Raden Muhammad Wisnu Permana
Raden Muhammad Wisnu Permana Mohon Tunggu... Lainnya - Akun resmi Raden Muhammad Wisnu Permana

Akun resmi Raden Muhammad Wisnu Permana. Akun ini dikelola oleh beberapa admin. Silakan follow akun Twitternya di @wisnu93 dan akun Instagramnya di @Rwisnu93

Selanjutnya

Tutup

Sosbud Pilihan

Memeluk Agama Mayoritas Itu Sama Susahnya dengan Memeluk Agama Minoritas

6 Mei 2021   06:36 Diperbarui: 6 Mei 2021   07:16 1787
+
Laporkan Konten
Laporkan Akun
Kompasiana adalah platform blog. Konten ini menjadi tanggung jawab bloger dan tidak mewakili pandangan redaksi Kompas.
Lihat foto
Bagikan ide kreativitasmu dalam bentuk konten di Kompasiana | Sumber gambar: Freepik

Kita semua tahu, menjadi minoritas di Indonesia itu sangat sulit. Bahkan tidak hanya di Indonesia saja, di belahan Bumi manapun, menjadi minoritas itu sulit. Di Amerika Serikat, keturunan Asia selalu mendapat perlakuan tidak menyenangkan oleh masyarakat sana. Pemeluk agama Islam pun mengalami kesulitan yang sama setelah kejadian 11 September 2001 seperti yang digambarkan Shah Rukh Khan dalam film My Name is Khan.
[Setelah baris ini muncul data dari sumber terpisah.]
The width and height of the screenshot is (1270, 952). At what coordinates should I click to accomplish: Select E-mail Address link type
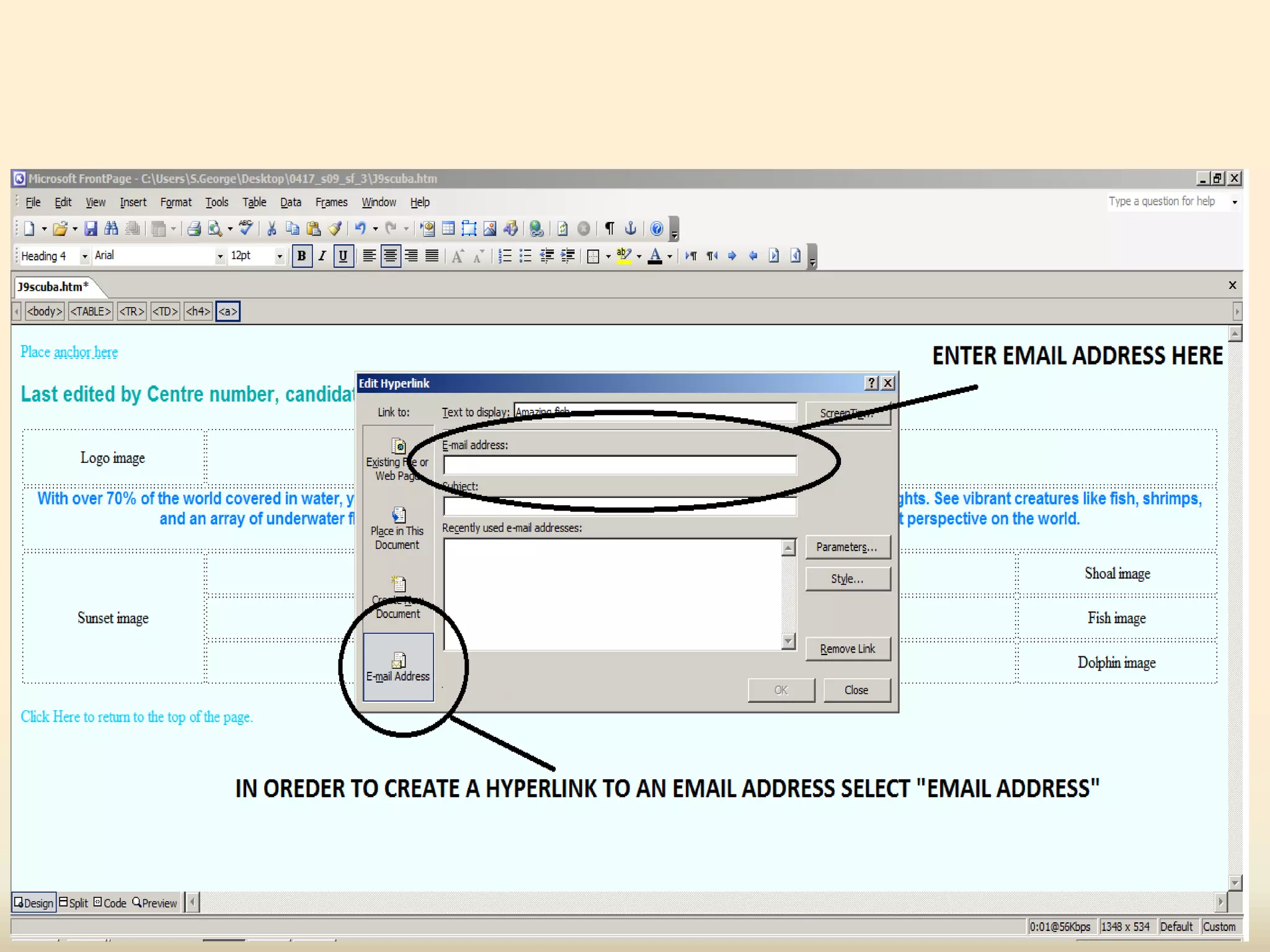point(398,667)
Di Indonesia, umat beragama selain agama mayoritas (Islam), hidup betul-betul sulit. Tapi dari apa yang saya alami, memeluk agama mayoritas itu sama sulitnya karena agama Islam saat ini terbelah menjadi beberapa mahzab, beberapa aliran, dan banyak organisasi yang berbeda-beda. Terlebih, masing-masing mahzab aliran, dan organisasi merasa yang paling benar.

Hal ini dialami oleh saya sendiri yang sedang mengerjakan skripsi di perpustakaan 4 tahun yang lalu. Saat itu saya mengunggah suasana perpustakaan lengkap dengan buku-buku ilmu komunikasi karya Jalaluddin Rakhmat yang menjadi referensi seluruh akademisi ilmu komunikasi Indonesia. Salah satu teman saya membalas unggahan saya tersebut dengan, "Hati-hati Jalaluddin Rakhmat itu Syiah!"

Padahal saya tidak peduli apakah Mendiang Jalaluddin Rakhmat atau yang dikenal dengan sebutan Kang Jalal itu Syiah atau tidak, karena yang saya ambil adalah keilmuwan beliau dalam ilmu komunikasi.

Di lain waktu, untuk mengisi waktu luang perjalanan kereta api antara Bandung dan Jakarta, saya membaca karya Prof. Quraish Shihab, lalu saya iseng mengunggah buku yang saya baca ke internet dan ada teman saya yang juga membalas unggahan saya dengan "Quraish Shihab itu liberal, sekuler, dan Syiah, hati-hati!"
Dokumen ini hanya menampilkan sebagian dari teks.